Consider a scenario where you generate many Z values by summing fresh sets of n Bernoulli draws. Each Z is:
Expected mean: 0, if p is known exactly and the Bernoulli trials are unbiased.
Expected variance: 1, again only in the limit if n is large.
Finite-sample effect: For moderate n, the variance of Z may be slightly off from 1 due to discrete effects. It’s common to see small fluctuations below or above 1.
Pitfall: Relying on a single short run to conclude that Z definitely has variance 1 can be misleading. In real implementations, you might compute the empirical variance of Z over multiple samples to see if it’s close to 1.
Could we combine sums from smaller batch sizes to form a single normal approximation?
In some cases, you might not have the capacity to collect all n Bernoulli draws in one shot:
Pitfalls:
You must be sure that each batch is truly from the same p. If p changes over time or across batches, the combined sum is actually from a mixture distribution.

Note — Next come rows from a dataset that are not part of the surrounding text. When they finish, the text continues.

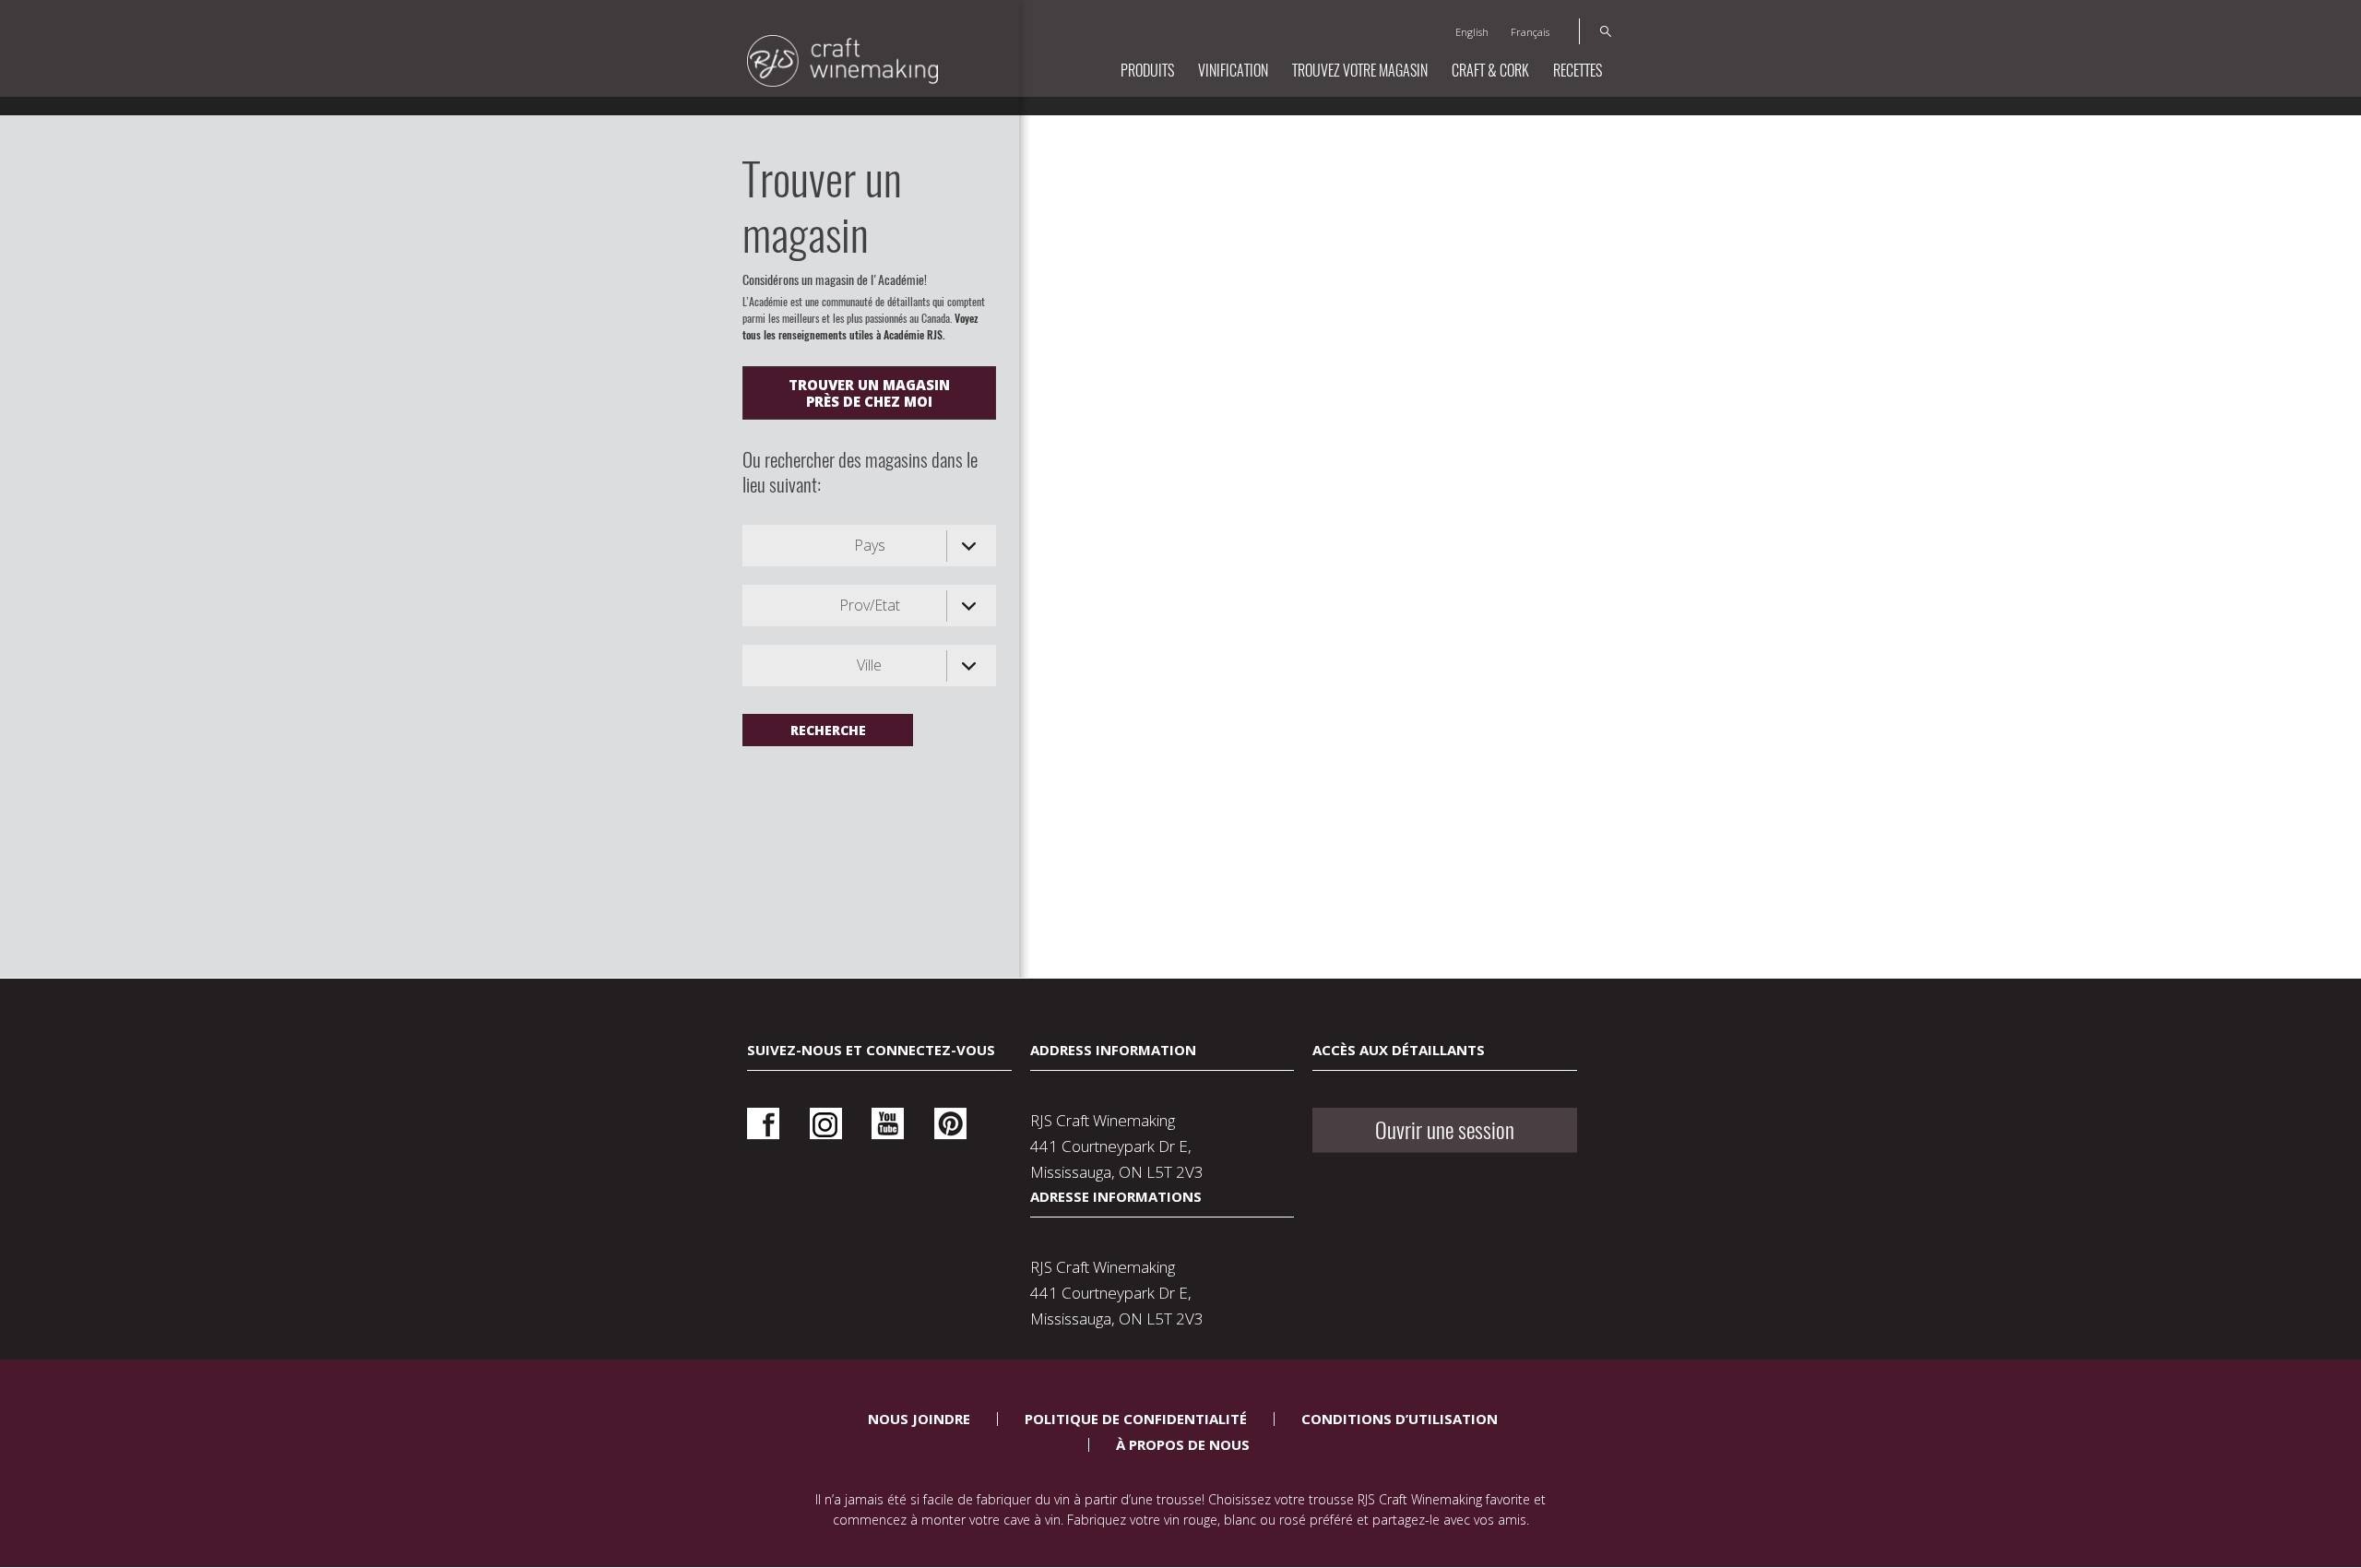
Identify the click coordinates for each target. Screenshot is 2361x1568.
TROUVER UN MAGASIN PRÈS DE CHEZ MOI (869, 392)
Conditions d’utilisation (1399, 1418)
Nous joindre (919, 1418)
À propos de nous (1183, 1444)
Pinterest (950, 1124)
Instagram (826, 1124)
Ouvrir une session (1444, 1130)
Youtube (888, 1124)
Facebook (763, 1124)
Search (1595, 31)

If the batch sums themselves are used in an intermediate step that modifies or biases them (e.g., weighting, normalizing differently), then the final result might deviate from Binomial$(n,p)$.
By carefully aggregating partial sums, you can still approximate a normal distribution for the final Z, but you have to ensure data consistency across batches.
How can we validate the quality of our normal approximation in practice?
Implementing checks for the approximation is crucial:
Statistical tests: You can apply normality tests (e.g., Shapiro–Wilk test, Anderson–Darling test) on the generated samples to see if they deviate significantly from a standard normal distribution.
Quantile-quantile (Q-Q) plots: Plotting the empirical quantiles of your generated Z against theoretical normal quantiles is a quick visual check. Deviations in the tails or curvature in the line can reveal problems.
Repeated sampling: Generate multiple batches of Z values and compare their sample means and variances to 0 and 1, respectively.
Pitfall: Even if the test fails at small sample sizes, it might be that n (the number of Bernoulli draws per Z) just isn’t large enough. If n is large and the test or Q-Q plot still shows consistent deviations, it might be that p is extreme, or there is bias or correlation in the Bernoulli process.
Are there alternative transformations that could improve the approximation?
Although standardizing the binomial sum is the most direct method, there are more nuanced transformations:
Wilson–Hilferty transformation: Sometimes used for chi-square distributions, but can also be extended to approximate certain discrete distributions.
Edgeworth or Cornish–Fisher expansions: These expansions can correct for skewness and kurtosis beyond the standard normal approximation. They can yield more accurate approximations for moderate n.
Practical significance: If you only need rough normal draws, such expansions might be overkill. But if your application demands high accuracy in distributional tails or mid-range probabilities for moderate n, using expansions could reduce error.
These alternative transformations involve higher-order terms in the expansion of the binomial distribution’s moment generating function and can help address the mismatch in tails or skewness that the bare-bones CLT might overlook.